I spent the next five minutes attempting to put on my super complicated seamless coverup and walked my daiquiri buzzed butt up to the hut (one car, two car, red car, blue car). first challenge: trying to tell the non-english speaking hostess your room number. second challenge: trying to convince said hostess (without creating an american scene) that yes, I was indeed dining alone. you guys, she literally stared at me like I ordered a virgin margarita on a tequila boat cruise. maybe she thought I was volunteering myself for sex slavery. not sure. she seats me at the two-top table nearest the exit -- easier for criminals to grab me, I'm sure -- and of course I'm facing two studly men because that's my life. what more does a man want than to watch a short girl in a weird science experiment looking beach coverup wipe guacamole off her face? I popped my shades on and pretended like I wasn't staring directly at them. juan comes over and tries in his best english to take my order -- I tell you, those mexicans are such cute little nugs and I love them all for trying so hard to speak english, especially since my vocabulary doesn't extend past 'gracias' -- I proceed to order a cheese quesadilla. they said no. what? wasn't I in mexico? the land of the quesadilla. let me tell you, I did not have one facking quesadilla the entire seven days. not a one. and when I did ask, they just shook their head no. I don't know if I'll ever recover. I did, however, discover the fish taco so it wasn't a total loss.

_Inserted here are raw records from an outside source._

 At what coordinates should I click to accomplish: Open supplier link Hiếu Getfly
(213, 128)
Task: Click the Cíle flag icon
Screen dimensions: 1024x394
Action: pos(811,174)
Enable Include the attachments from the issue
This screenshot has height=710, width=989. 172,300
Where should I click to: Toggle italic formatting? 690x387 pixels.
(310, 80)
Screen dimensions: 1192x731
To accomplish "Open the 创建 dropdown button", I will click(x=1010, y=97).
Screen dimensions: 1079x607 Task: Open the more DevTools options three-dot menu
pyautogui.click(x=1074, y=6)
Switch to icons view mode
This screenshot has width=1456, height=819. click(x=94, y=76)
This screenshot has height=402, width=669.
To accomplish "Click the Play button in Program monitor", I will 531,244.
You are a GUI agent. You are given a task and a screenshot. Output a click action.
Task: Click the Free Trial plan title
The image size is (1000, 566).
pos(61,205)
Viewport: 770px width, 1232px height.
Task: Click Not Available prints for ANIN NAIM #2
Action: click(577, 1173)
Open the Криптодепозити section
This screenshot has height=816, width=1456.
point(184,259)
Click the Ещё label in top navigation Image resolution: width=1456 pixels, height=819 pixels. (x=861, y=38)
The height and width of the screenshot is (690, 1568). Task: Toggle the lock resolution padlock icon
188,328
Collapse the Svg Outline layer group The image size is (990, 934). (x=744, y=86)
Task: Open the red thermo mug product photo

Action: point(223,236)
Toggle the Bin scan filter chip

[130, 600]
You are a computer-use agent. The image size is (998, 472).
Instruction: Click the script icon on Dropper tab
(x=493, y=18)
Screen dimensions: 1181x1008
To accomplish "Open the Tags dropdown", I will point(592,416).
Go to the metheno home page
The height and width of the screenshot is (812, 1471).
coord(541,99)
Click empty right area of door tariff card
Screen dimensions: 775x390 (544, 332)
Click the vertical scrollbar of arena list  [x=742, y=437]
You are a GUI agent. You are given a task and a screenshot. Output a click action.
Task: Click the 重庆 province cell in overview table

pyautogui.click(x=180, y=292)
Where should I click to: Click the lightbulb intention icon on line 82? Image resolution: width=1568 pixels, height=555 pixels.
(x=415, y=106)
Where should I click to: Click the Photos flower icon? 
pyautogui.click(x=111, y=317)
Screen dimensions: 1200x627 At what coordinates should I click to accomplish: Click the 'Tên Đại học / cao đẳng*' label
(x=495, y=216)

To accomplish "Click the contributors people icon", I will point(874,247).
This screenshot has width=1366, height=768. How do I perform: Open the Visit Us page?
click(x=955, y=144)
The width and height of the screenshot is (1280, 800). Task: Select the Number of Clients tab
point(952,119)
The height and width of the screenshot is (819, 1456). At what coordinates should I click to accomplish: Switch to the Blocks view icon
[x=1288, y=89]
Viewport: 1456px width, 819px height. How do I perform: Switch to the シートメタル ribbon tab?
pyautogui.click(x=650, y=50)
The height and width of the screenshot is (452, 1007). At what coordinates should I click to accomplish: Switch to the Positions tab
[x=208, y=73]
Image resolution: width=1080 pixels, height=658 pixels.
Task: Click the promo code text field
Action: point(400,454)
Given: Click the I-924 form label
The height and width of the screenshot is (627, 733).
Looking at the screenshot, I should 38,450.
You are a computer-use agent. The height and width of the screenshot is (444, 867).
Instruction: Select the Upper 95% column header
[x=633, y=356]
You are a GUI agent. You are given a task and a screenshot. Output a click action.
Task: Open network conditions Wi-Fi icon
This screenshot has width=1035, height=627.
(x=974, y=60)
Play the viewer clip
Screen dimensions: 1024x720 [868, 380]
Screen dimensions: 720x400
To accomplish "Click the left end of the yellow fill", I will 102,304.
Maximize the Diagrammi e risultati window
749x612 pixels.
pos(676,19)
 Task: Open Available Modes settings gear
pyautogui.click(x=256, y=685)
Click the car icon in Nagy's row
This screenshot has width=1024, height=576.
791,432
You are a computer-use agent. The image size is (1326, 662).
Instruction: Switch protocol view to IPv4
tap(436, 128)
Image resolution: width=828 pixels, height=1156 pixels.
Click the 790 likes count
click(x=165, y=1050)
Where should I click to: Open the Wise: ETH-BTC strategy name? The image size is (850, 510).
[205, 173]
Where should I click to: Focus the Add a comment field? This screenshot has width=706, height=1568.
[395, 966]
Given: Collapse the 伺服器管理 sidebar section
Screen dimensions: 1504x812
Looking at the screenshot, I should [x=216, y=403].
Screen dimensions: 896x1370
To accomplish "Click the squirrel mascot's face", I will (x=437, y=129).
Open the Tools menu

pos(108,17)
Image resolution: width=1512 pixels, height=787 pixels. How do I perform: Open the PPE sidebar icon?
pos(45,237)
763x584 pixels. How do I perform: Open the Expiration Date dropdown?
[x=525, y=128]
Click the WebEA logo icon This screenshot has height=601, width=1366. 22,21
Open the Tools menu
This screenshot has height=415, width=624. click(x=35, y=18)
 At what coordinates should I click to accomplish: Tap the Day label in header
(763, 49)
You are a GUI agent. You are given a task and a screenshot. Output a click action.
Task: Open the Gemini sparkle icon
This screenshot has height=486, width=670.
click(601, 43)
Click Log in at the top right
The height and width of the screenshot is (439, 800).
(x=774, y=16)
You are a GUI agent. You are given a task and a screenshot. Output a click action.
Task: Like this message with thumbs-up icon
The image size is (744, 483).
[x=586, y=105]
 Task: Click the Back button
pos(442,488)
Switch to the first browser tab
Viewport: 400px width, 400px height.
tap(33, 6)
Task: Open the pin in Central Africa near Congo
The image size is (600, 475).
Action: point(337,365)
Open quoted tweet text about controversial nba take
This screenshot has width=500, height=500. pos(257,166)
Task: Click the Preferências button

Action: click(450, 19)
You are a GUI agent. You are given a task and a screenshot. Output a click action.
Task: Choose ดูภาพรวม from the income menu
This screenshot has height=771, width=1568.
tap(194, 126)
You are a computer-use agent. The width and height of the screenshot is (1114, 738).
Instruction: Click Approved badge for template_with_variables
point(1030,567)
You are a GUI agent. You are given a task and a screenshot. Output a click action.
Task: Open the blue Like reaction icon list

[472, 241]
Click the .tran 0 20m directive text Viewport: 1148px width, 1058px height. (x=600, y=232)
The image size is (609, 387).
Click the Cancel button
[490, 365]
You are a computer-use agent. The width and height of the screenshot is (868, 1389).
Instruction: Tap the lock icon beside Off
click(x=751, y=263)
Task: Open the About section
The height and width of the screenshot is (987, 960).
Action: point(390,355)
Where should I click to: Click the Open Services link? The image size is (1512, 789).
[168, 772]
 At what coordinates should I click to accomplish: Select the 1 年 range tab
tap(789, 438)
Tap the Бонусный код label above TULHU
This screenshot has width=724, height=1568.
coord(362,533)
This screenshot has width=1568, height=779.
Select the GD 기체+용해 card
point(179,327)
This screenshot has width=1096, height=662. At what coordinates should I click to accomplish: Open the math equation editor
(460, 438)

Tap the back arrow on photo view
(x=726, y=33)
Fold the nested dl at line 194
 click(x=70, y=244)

all in all, the dining experience was a grand 45ish minutes and I didn't hate it. I mean there's not really much to hate when you're sitting in 85 degrees looking out over hot men, er I mean the ocean. while I do consider it to be a brave activity -- if you asked me a year ago if I would have done it I would have punched you in the face (probably nothing that aggressive actually, maybe just would have called you a four letter word) -- I can't help but feel that maybe I cheated a bit. I don't think judging or even paying attention to other people while on vacation is a thing. at least for other people it's not, my family is a totally different story. not that this little solo adventure is about being judged by any means, but that is my crippling fear which is what lead to me starting this whole shebang. I was nervous about going to lunch alone (it seems very official and serious) but it really wasn't all that bad. I liked the alone time and I liked being able to quietly take in the view. I do think I will do lunch round two, american edition, though.

things I learned:
1) the guacamole in riviera maya tastes like a whiskey hangover feels. not my favorite.
2) it is possible for a woman to literally cough up a lung and still be alive enough to eat her fatkids.com nachos. I saw it happen.
3) banana daiquiri's are better in the morning when fresh bananas are still a thing. you're welcome for the tip.
4) europeans love mexico and europeans love to wear speedos. europeans also love to let their children run around like a bunch of feral cats.
5) mexicans don't really sweat. I was sweating like honey boo boo's mom in a sauna and they were all cool as a cucumber. one of life's many great mysteries.

banana daiquiri cheers, all y'all!



I wasn't able to take any photos of my quesadilla-less lunch due to the fact that my phone had zero wifi the entire week. I was so upset with that little piece of shit that I threw it in the bottom of my bag and didn't pull it back out until I was safely back in my homeland. i.e. the exact minute that bird touched down in detroit.